To reduce greenhouse gas emissions, various technologies are in development requiring the separation of mixed gases, such as  CO2 and methane or CO2 and nitrogen gas (CO2/CH4 and CO2/N2). Compared to other separation technologies, polymer membranes are  good candidates for industrial use. This is due to their low operating costs, high energy efficiency and simple scalability.

The gas permeability and selectivity, as well as the cost of these polymer membranes are the crucial criteria for their industrial use. These criteria are influenced by molecular order processes during polymerization at nano- and micrometer levels. However, the processes regulating the molecular order of most common membranes do not occur on these levels. Hence, there is little control over them during manufacturing. Not much is known about materials with self organizing properties and their influence on molecular order and gas separation.

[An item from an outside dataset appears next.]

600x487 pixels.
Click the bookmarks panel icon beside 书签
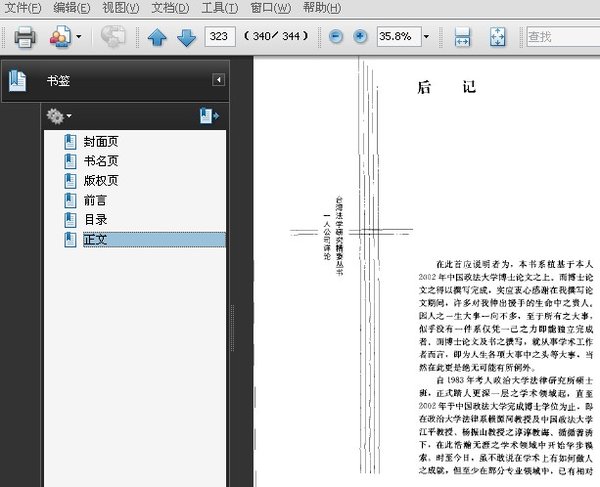(x=18, y=80)
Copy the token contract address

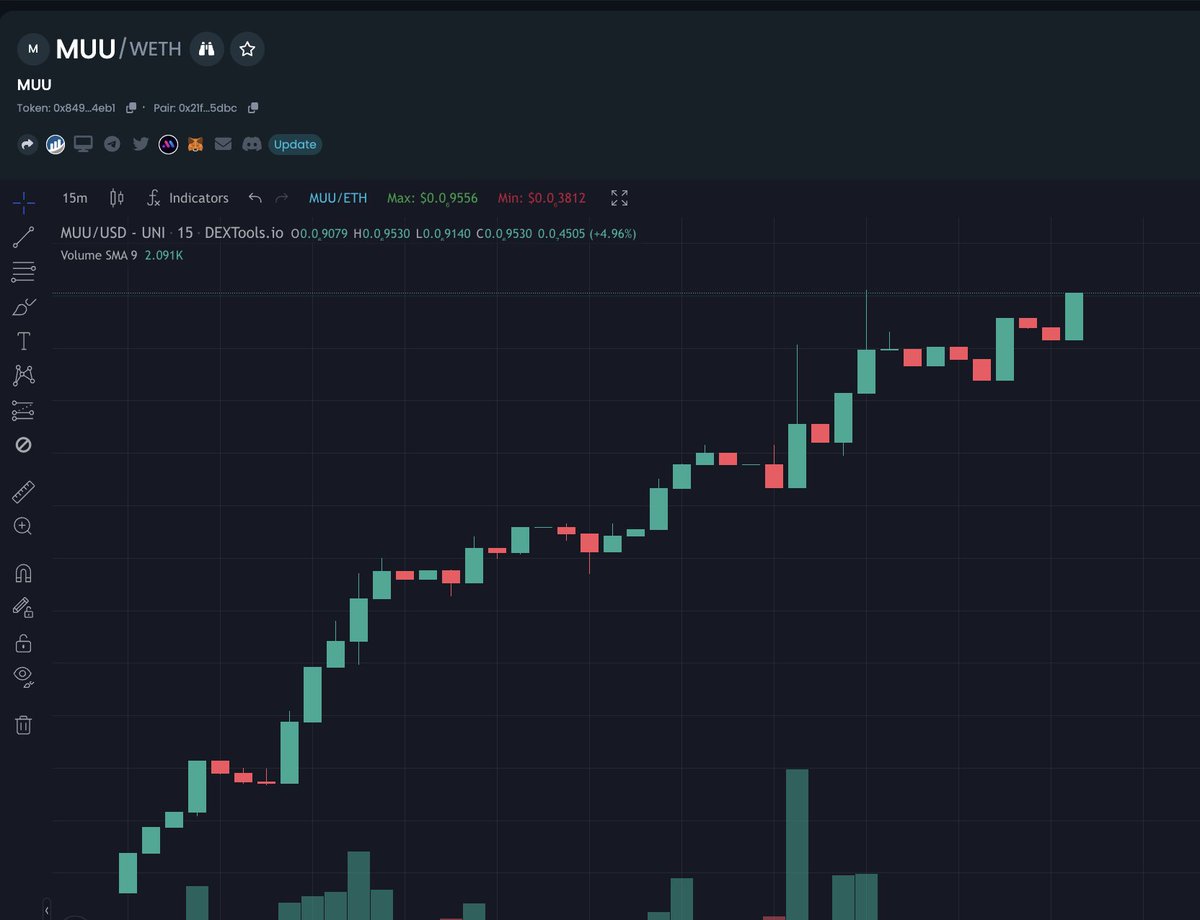tap(130, 107)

Chemists at the Technical University of Eindhoven in the Netherlands examined the effects of the layer distance within the membrane and its halogenation on the gastrunge and published their results in the MDPI Membranes journal. They focused on the separation of helium, CO2 and nitrogen. The researchers used liquid crystal membranes for their investigation. Liquid crystal molecules can align in various nanostructures. These structures vary depending on the manufacturing process and can therefore be controlled. As a result, liquid crystal membranes are ideal in order to investigate the influence of nanostructures on gas separation.

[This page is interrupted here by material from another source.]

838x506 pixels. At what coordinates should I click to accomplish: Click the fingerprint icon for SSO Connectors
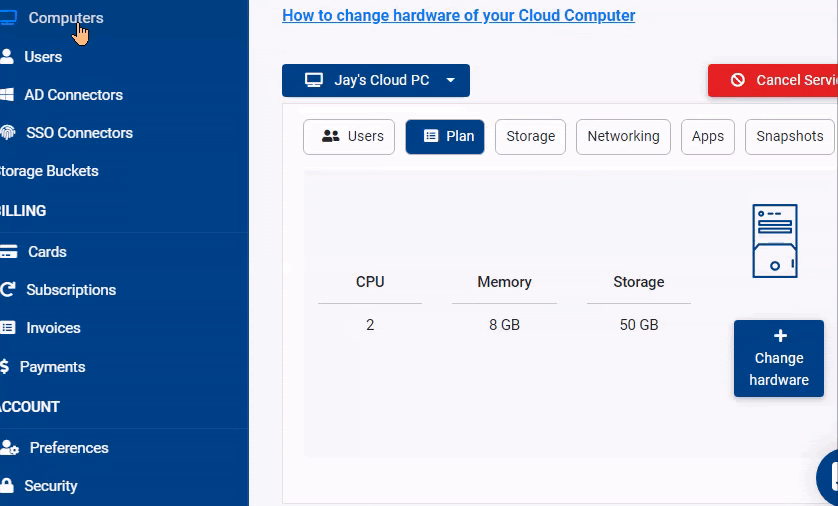[7, 133]
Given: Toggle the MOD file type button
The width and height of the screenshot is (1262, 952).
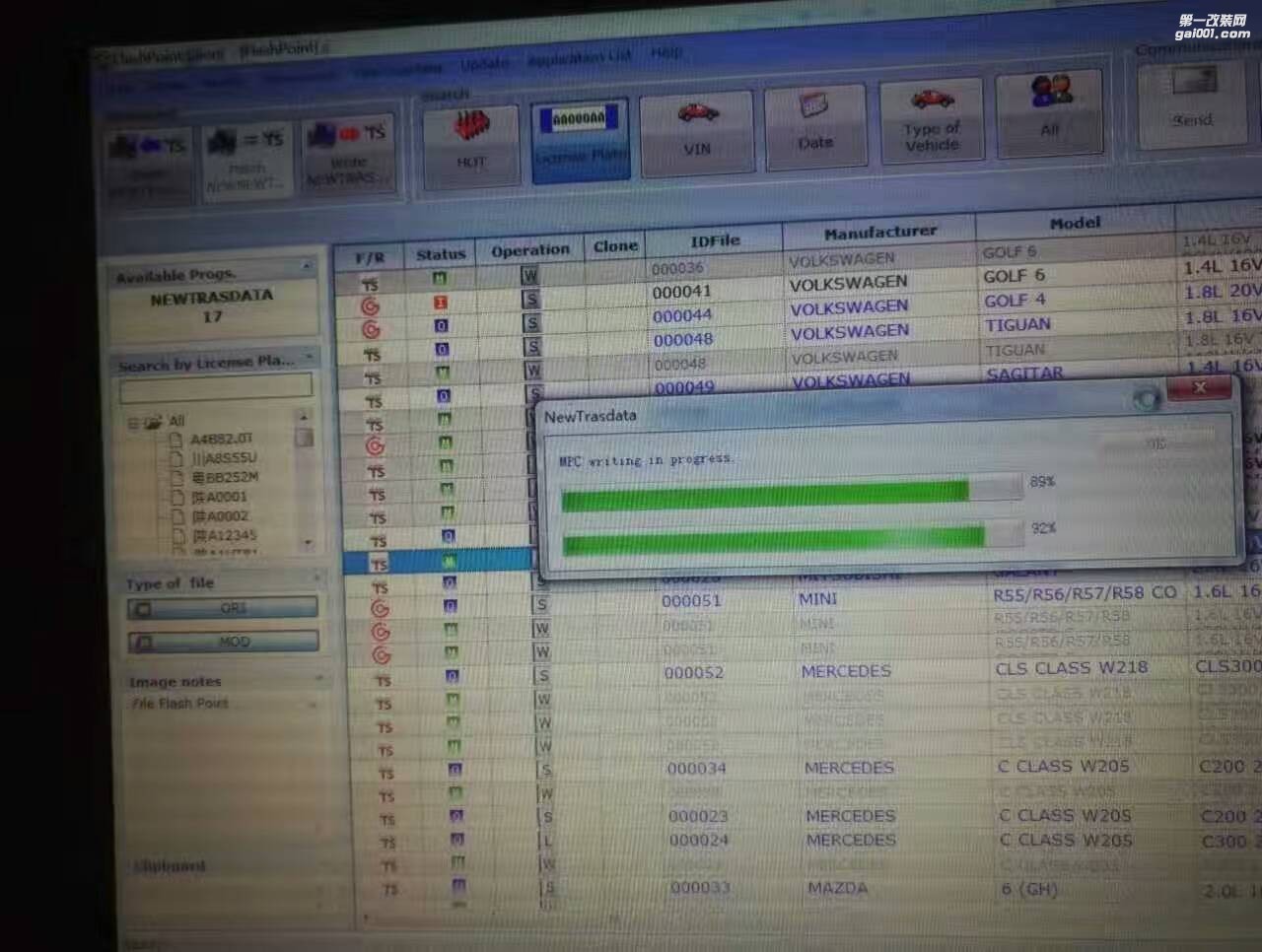Looking at the screenshot, I should (223, 642).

A frequently used manufacturing method is to commence the self organization of the reactive liquid crystal molecules in a cell with spacers. This helps to better control the membrane thickness and alignment and ultimately control the molecular orientation. The final network of the liquid crystal molecules and their fixation in nanostructures is required to achieve mechanical strength. For example, high ordered crystal membranes (i.e. not liquid crystals) have a lower gas permeability. Nonetheless, they also are characterized by a higher selectivity for helium and CO2 compared to nitrogen.

A lamellar morphology and the flow direction of the gas also have a great influence on selectivity and permeability of the membrane. It is also known that halogen atoms such as chlorine or fluorine improve CO2 permeability and selectivity by affecting both gas solubility and diffusion.

In the presented experiments, all liquid crystal membranes with similar chemical compositions, but different halogenated alkyl chains, were aligned. The CO2 sorption and the entire gas permeation were better if their layers were further apart. The gas solubility itself had no impact. This was confirmed by the increased gas diffusion coefficients, which were also determined in the experiments.

Bulky halogens had only limited influence on gas permeability and selectivity. The CO2 permeability of all halogenated liquid crystal membranes increased due to a slightly higher CO2 solubility and diffusion coefficients, which led to improved selectivity for CO2. The layer distance in particular was a crucial factor that directly influenced the diffusion coefficient. The researchers recommended that future investigations should focus on improving separation performance, for example by reducing the membrane thickness.

At Frontis Energy, we are looking forward to a good commercial product that can separate CO2 from gas mixtures, such as biogas, effectively and cheap.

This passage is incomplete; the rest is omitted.